Problem to solve => Among the lines below, restate word for word only those from the line with "This screenshot has width=1516, height=784." through the line with "Screen dimensions: 1456x819", with both end lines kept.

*** Given entries ***

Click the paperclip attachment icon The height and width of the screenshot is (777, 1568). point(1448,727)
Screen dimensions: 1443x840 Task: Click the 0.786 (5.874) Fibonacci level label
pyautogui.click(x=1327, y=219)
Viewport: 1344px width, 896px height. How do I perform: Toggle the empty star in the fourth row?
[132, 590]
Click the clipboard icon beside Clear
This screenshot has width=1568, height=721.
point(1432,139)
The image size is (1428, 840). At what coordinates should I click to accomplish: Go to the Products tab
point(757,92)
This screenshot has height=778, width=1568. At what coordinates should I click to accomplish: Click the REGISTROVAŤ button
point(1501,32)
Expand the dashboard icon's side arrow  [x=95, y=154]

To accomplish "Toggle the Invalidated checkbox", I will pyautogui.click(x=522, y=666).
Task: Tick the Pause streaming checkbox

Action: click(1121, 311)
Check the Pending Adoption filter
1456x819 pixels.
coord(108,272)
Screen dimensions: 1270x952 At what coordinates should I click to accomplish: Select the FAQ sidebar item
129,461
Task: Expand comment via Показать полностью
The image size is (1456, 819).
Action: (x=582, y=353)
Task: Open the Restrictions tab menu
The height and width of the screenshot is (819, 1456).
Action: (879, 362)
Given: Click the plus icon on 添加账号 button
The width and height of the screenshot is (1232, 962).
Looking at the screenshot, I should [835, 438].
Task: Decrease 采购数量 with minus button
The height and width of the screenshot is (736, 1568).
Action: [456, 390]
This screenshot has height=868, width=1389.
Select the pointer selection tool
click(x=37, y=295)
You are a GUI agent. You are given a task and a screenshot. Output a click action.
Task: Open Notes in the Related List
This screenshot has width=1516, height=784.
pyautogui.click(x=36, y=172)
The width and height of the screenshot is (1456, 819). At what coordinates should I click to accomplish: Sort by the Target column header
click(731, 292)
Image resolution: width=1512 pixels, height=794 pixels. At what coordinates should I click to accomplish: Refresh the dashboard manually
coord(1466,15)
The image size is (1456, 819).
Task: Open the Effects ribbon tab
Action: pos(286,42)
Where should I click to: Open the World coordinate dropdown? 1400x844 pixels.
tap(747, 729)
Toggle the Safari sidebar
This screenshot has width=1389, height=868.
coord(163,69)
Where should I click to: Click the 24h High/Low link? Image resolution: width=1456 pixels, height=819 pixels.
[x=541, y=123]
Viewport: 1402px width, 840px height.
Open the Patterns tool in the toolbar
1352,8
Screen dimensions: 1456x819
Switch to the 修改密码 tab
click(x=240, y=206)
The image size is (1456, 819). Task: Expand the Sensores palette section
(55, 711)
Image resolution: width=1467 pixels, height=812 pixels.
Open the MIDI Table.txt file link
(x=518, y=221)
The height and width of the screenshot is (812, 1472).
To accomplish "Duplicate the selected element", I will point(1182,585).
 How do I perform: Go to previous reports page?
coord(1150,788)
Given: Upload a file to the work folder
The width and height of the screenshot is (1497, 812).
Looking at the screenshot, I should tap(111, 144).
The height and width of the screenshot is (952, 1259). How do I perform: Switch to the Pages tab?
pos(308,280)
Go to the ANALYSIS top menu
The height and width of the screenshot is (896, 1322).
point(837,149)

*** End of Given entries ***

Expected answer =>
This screenshot has width=1516, height=784.
pyautogui.click(x=36, y=172)
The width and height of the screenshot is (1456, 819). At what coordinates should I click to accomplish: Sort by the Target column header
click(731, 292)
Image resolution: width=1512 pixels, height=794 pixels. At what coordinates should I click to accomplish: Refresh the dashboard manually
coord(1466,15)
The image size is (1456, 819).
Task: Open the Effects ribbon tab
Action: pos(286,42)
Where should I click to: Open the World coordinate dropdown? 1400x844 pixels.
tap(747, 729)
Toggle the Safari sidebar
This screenshot has width=1389, height=868.
coord(163,69)
Where should I click to: Click the 24h High/Low link? Image resolution: width=1456 pixels, height=819 pixels.
[x=541, y=123]
Viewport: 1402px width, 840px height.
Open the Patterns tool in the toolbar
1352,8
Screen dimensions: 1456x819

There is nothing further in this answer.